The thing given (datum), i.e. that a20 + b14 = 1000, translates into my notation as

a + 19h + b + 13k = 1000

Rearranging slightly:

a + b = 1000 − 19h − 13k

The thing sought (quaesitum) is the minimum possible value of a14 + b20; or, in my notation,

a + 13h + b + 19k

Substituting a + b from my rearrangement of the datum, that means I seek the minimum possible value of

1000 + 6(k − h)

[Note added later:   At this point I went astray. The logic that follows, while sound, assumes that h and k must be positive. In fact, as a reader pointed out, this is not required by the terms of the problem as stated. The ai and bi have to be positive, but the sequences might be de-scending.

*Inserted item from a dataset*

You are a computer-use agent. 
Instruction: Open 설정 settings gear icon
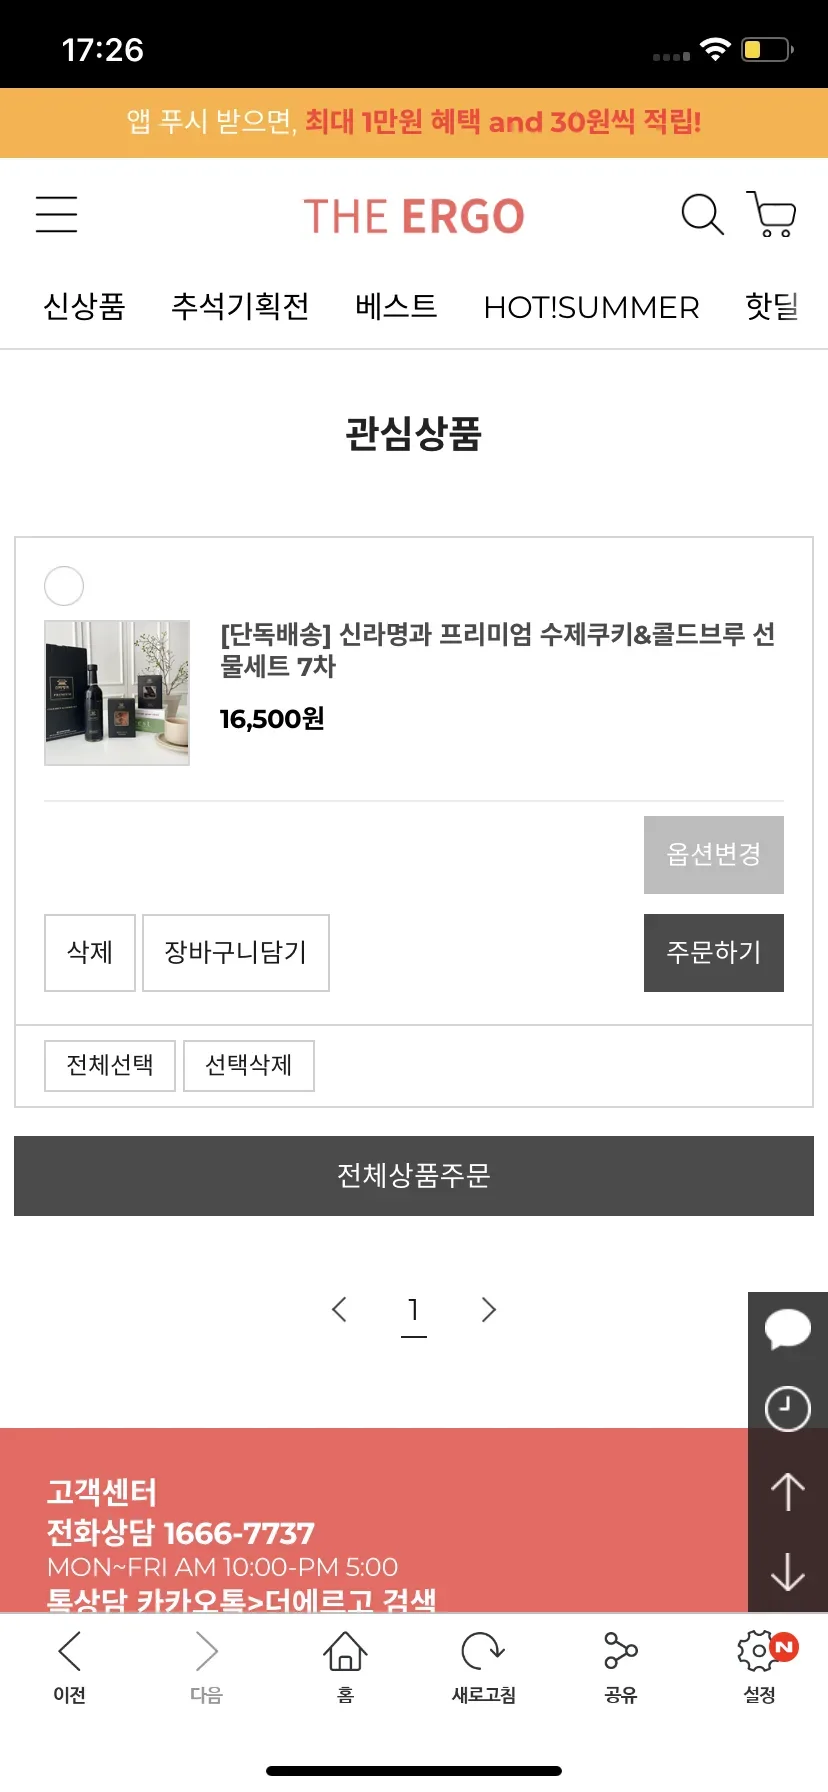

If h and k are allowed to be negative, then 1000 + 6(k − h) can take values as low as 4 (i.e. when h = −1 and k − h = −167). I can't find a solution matching this value, but the next-lowest possibility 1000 + 6(k − h) = 10 does have solutions matching the terms of the problem:  a = 22, b = 3155, h = −1, k = −166.

My solution continues under the original but unjustified assumption that h and k are positive …]

Well, that's easy! The smallest possible value of that thing occurs when k is as small as possible and h is as large as possible. Since we are restricted to positive integers, the smallest possible value of k is 1. What is the largest possible value of h?

Given that number 1000, and given 20 as the number of terms in each sequence, 50 is a decent guess for the biggest possible h. Then a20 + b14 = a + b + 19h + 13k = a + b + 963. Then a + b would be 37, which sounds a bit high.

Stepping h up to 51 increases that 963 to 982, nicely closer to 1000. If we stepped it up again, to 52, the 982 would become 1001 and we'd need negative a + b to make the datum work — not allowed!

So h = 51 is the biggest possible value of h, and a + b is 18, from the datum (remember k is 1). We can then calculate b20 + a14. In my notation it's b + 19k + a + 13h. With a + b being 18 (because it's 1000 minus 982), h being 51, and k being 1, this comes out to 700.

That's the answer, and we're finished. Note as a cute sidebar point, however, that while the only thing we have deduced about a and b is that a + b = 18, we are not totally free with the individual values of a and b. Why not? Because the problem as stated tells us that the two sequences consist of 40 distinct positive integers.

Suppose for example we say that a = 17 and b = 1. Then a1 and b17 have the same value; they are both 17, violating the terms of the problem.

That should set off an alarm in the teased brain. Could it be that there are no allowable values of a and b with h = 51 and k = 1? Shall we have to go looking for other possibilities for h and k?

A moment's thought shows that we are in the clear. If a = 1 and b = 17, for example, then the b-sequence consists of the whole numbers from 17 to 36, none of which occurs in the a-sequence. So long as b is bigger than 9, we're in the clear. Phew!